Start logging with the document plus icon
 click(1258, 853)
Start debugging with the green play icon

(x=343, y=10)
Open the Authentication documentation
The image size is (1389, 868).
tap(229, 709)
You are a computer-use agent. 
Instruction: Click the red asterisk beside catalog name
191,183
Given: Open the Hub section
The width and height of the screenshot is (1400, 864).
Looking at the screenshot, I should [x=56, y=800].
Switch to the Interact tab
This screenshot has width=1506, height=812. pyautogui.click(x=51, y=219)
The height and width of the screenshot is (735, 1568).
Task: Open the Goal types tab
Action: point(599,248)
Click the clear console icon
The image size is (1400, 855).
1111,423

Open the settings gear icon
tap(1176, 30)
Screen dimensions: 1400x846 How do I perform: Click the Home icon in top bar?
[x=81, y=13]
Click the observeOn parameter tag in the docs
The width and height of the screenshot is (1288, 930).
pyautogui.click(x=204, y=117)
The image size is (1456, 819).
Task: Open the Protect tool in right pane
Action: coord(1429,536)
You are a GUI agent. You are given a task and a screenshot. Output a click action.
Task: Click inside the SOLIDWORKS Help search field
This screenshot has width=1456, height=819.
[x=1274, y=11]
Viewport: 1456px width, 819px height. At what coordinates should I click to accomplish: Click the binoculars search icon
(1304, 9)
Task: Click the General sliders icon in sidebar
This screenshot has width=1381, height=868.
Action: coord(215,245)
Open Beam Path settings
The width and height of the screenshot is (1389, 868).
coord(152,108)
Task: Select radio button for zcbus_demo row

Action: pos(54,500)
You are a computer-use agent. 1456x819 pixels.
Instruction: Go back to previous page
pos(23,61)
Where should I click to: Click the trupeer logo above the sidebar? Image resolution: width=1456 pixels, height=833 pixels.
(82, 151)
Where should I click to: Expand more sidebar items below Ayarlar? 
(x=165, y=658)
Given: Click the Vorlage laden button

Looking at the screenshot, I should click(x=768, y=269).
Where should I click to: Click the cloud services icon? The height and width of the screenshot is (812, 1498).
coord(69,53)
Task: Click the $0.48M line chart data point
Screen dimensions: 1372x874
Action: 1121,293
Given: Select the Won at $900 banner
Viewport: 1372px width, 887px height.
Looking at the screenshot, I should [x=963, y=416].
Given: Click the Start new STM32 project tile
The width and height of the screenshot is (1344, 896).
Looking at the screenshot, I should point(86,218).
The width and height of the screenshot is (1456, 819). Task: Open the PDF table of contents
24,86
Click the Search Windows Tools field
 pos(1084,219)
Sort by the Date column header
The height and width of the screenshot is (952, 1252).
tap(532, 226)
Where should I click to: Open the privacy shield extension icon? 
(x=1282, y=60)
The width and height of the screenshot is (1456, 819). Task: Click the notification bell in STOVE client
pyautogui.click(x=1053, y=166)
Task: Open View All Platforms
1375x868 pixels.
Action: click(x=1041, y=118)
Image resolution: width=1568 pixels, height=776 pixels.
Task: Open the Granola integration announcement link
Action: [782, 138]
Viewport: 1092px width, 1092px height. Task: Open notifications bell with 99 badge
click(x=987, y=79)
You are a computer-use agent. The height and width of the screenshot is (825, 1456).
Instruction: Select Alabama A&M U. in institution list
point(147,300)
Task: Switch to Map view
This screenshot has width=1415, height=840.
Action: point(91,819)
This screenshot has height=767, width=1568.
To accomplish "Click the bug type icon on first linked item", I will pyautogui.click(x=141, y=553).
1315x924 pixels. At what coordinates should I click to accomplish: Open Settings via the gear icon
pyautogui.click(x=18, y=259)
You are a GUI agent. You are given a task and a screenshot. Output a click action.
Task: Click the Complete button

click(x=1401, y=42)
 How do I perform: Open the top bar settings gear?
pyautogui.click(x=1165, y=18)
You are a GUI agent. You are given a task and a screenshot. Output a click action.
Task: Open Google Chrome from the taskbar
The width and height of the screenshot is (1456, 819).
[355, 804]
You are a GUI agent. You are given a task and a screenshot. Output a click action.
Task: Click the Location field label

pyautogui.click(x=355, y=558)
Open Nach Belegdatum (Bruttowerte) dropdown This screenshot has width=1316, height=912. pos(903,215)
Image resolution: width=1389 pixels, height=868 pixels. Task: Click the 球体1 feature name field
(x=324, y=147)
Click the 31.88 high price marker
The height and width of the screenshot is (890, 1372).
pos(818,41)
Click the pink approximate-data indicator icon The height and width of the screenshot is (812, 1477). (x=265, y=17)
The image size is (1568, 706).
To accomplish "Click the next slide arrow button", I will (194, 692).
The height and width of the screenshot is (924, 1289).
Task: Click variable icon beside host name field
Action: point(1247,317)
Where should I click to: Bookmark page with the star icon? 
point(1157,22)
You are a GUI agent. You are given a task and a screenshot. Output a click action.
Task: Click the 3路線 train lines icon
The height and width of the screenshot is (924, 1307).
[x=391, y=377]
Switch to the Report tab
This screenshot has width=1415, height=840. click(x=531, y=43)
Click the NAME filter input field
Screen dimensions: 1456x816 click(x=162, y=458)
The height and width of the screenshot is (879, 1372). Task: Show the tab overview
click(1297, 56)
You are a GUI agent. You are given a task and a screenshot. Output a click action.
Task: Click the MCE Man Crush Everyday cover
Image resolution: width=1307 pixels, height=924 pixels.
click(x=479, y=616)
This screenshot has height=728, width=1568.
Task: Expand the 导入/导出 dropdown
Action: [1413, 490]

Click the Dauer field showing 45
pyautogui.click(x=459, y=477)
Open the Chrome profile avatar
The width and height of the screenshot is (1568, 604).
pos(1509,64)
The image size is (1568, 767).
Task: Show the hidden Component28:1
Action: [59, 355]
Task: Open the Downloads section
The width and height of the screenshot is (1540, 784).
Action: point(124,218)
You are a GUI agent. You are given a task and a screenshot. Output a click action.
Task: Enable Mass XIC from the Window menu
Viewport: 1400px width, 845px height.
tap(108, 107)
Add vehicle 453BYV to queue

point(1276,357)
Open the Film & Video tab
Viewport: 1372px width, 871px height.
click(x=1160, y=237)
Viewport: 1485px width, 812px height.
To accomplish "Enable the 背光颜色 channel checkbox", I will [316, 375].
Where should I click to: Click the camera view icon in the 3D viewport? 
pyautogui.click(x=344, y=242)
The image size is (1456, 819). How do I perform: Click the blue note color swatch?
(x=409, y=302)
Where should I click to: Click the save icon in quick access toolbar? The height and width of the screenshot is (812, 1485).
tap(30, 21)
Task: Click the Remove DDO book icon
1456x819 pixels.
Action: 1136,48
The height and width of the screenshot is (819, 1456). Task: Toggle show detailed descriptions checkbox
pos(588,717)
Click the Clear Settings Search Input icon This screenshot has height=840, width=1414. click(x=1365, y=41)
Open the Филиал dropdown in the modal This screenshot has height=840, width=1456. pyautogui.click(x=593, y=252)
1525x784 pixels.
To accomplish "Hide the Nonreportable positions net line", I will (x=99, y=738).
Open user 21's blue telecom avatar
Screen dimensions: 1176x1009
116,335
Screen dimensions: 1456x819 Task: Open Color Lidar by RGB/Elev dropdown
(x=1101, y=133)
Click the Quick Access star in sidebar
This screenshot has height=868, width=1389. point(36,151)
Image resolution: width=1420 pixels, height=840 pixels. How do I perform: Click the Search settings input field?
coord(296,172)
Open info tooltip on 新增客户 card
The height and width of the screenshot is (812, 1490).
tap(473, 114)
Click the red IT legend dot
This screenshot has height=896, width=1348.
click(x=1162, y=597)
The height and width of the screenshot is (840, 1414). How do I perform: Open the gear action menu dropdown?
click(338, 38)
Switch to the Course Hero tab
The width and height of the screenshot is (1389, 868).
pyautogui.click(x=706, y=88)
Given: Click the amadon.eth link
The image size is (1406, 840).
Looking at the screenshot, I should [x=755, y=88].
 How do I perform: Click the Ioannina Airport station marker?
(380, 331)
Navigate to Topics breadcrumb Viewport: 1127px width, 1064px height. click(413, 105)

........

> [ABOUT THIS TASK]: What lines above contain the word "avatar"? Return each such line.

> [REPLY TO THE TASK]:
Open the Chrome profile avatar
Open user 21's blue telecom avatar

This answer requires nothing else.